Well, Lou, I’m not sure that what I show below meets your "general method" requirement, but, here’s what I arrived at:
Required conditions:
1) R = mx + b
2) S = ny + c
3) R = S
4) R >= 0 and S >= 0
All above values are integers.
Solution:
mx + b = ny + c This satisfies conditions 1), 2) and 3)
5) x = (ny + c – b)/a
By substituting appropriate values of y, obtain x.
Check for R >= 0.
Example:
R = 11x + 5
S = 17y + 3
By inspection of the first equation, x must be either 0 or positive for R >=0
By inspection of the second equation, y must also be either 0 or positive for S >= 0
The above two conditions satisfies condition 4).
By inspection, for x = 0 , R <> S, so x >0
Likewise, for y = 0, R <> S, so, y > 0
Substituing values in 5) above:
x = (17y + 3 – 5)/11, or,
x = (17y - 2)/11
Substituting successive values of y, 1 ,2, 3, …:
y=1
x=(17-2)/11 =15/11 <> integer, so, y = 1 is not a solution.
y=2
x=(17*2-2)/11 = 32/11 <> integer, so, y = 2 is not a solution
y=3
x=(17*3-2)/11 = 49/11 <> integer, so, y=3 is not a solution
y=4
x=(17*4-2)/11 = 66/11 = 6. R = 11*6 + 5 =
So, x=6, y-4 is the first solution, for the equations given, that satisfies conditions 1) through 4).
By the way, does NotLKH mean that the OP is Not LKH? If not, then, who is LKH? (Sorry, Lou, but I couldn't pass that one up).
Originally posted by RAEsquivelC By the way, does NotLKH mean that the OP is Not LKH? If not, then, who is LKH? (Sorry, Lou, but I couldn't pass that one up).
Required conditions:
1) R = mx + b
2) S = ny + c
3) R = S
4) R >= 0 and S >= 0
All above values are integers.
Solution:
mx + b = ny + c 1) = 2) This satisfies conditions 1), 2) and 3)
5) x = (ny + c – b)/a
If n>a, obtain n = pa + q/a, where q/a is a proper fraction.
By substituting appropriate values of y, obtain x.
Check for R >= 0.
Example:
R = 11x + 5
S = 17y + 3
By inspection of the first equation, x must be either 0 or positive for R >=0
By inspection of the second equation, y must also be either 0 or positive for S >= 0
The above two conditions satisfies condition 4).
By inspection, for x = 0 , R <> S, so x >0
Likewise, for y = 0, R <> S, so, y > 0
Substituing values in 5) above:
x = (17y + 3 – 5)/11, or,
5) x = (17y - 2)/11, and
x = y + (6y – 2)/11
So, 6y – 2 = 11z
Substituting successive values for z = 0, 1 ,2, 3, …:
z=0, 6y = 2, y = 1/3, y is not an integer, so, not a solution
z=1, 6y = 13, y = 2 + 1/13, y is not an integer, so, not a solution
z=2, 6y = 24, y = 4, this is a solution!
Substituting y in 5):
x= (17*4 – 2)/11 = 66/11
x = 6
So, x = 6, y = 4 is the first solution, for the equations given, that satisfies conditions 1) through 4).
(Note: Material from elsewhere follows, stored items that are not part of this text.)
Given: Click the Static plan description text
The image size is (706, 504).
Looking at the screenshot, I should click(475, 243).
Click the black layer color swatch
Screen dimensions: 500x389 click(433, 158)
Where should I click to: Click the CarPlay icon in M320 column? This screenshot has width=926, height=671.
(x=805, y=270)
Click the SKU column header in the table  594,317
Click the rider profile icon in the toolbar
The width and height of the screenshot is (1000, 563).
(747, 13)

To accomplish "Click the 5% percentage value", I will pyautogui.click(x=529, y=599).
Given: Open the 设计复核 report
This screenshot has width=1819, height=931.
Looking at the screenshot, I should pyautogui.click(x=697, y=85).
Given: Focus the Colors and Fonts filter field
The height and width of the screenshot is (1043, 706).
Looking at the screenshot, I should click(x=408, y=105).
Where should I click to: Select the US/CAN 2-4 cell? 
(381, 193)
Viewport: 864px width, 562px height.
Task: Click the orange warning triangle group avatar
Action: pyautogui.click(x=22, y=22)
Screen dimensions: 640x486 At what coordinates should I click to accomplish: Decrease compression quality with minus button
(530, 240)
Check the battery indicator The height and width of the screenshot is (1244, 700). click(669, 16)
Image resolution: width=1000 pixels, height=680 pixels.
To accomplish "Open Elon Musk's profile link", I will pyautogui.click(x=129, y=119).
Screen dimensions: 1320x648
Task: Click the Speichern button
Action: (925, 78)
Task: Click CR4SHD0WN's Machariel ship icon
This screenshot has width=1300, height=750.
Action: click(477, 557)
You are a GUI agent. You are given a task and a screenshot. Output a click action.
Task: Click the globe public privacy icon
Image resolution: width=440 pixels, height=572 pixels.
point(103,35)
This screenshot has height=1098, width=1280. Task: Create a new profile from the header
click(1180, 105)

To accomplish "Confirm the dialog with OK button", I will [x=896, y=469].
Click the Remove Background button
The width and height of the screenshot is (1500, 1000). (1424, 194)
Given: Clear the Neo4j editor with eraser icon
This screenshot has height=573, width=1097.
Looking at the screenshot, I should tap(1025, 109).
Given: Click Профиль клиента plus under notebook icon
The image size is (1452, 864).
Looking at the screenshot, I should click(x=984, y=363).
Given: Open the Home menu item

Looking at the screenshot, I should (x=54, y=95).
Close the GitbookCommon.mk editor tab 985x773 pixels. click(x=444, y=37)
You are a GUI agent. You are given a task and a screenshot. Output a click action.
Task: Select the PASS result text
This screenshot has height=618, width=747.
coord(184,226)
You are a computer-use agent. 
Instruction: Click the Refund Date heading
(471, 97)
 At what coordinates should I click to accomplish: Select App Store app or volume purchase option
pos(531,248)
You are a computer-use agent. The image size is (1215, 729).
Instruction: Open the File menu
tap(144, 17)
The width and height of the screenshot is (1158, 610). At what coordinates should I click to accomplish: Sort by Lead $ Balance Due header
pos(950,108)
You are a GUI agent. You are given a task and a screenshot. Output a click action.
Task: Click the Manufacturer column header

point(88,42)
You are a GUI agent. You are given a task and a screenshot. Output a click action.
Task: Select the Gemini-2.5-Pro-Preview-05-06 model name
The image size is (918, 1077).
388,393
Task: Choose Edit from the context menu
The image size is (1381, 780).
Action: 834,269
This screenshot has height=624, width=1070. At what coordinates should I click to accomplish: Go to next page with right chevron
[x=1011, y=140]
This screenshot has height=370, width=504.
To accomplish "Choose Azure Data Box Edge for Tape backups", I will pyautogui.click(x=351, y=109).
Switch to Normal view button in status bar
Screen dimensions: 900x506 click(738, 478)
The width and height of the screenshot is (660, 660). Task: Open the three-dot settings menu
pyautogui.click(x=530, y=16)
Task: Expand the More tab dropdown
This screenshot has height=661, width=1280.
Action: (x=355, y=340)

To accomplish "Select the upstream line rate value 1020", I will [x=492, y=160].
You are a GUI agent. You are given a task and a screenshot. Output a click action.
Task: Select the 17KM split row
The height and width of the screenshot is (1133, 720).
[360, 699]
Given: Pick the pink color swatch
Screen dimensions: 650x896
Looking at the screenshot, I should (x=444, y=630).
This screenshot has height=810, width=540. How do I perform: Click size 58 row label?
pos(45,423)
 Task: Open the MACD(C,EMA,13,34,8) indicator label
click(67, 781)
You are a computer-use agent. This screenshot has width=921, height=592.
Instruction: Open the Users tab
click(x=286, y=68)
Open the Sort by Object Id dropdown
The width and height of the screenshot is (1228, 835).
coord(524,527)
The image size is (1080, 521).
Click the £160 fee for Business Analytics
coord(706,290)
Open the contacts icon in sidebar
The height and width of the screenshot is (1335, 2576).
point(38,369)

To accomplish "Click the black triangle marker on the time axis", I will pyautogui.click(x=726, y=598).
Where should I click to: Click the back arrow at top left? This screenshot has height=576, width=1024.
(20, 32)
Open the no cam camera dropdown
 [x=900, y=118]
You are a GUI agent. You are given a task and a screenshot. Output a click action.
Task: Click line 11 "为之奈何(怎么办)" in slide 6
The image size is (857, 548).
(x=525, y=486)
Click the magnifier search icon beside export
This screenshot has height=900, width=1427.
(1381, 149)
Originally posted by RAEsquivelC ...
Substituting successive values for z = 0, 1 ,2, 3, …:
z=0, 6y = 2, y = 1/3, y is not an integer, so, not a solution
z=1, 6y = 13, y = 2 + 1/13, y is not an integer, so, not a solution
z=2, 6y = 24, y = 4, this is a solution!
...
Substituting successive values of y, 1 ,2, 3, …:
y=1
x=(17-2)/11 =15/11 <> integer, so, y = 1 is not a solution.
y=2
x=(17*2-2)/11 = 32/11 <> integer, so, y = 2 is not a solution
Hmm, I just think this "test all numbers and see which one works" way is excessive computation.
Lou, I do believe you read part of my latest (07/30/03 05:05 AM) post, which uses "z" for testing values in a simplified trial-and-error method, and, somehow, followed up with adding part of my original (07/29/03 08:19 PM) try at your posting, which makes my proposed solutions look worse than what they really are!
PLEASE re-read my 07/30/03 05:05 AM posting, and include quotes ONLY from that posting for comment. Thanks.
Now, as to testing for z=0, 1, 2, 3, ... Well, I did have to use z from z=0 to z=4 to find the solution...but, you had to substitute four times in much more complicated expressions before you could come up with the solution. I believe my method is simpler and easier, even if it took one more try than yours. However, I realize that you want "...a more methodical solution", and, you are certainly entitled to your opinion on your thread.
By the way, I hope you noticed the scarcity of solutions offered! Me, I looked at you original posting for various days, before I decided to give it a try. It took a little thinking to get going, as an attack method isn't all that obvious. Where in the world do you come up with these little treasures?
Well, I have a project that is going to use a very large range of numbers and hopefully find an arrangement satisfying some predifined conditions. There are many levels that could be explored, and each level's range of numbers vary from each other level, and as the index of each level increases, so does the range. For example, what I call "Level 5" must use 61 sequential numbers inclusively, While "Level 4" required only 37.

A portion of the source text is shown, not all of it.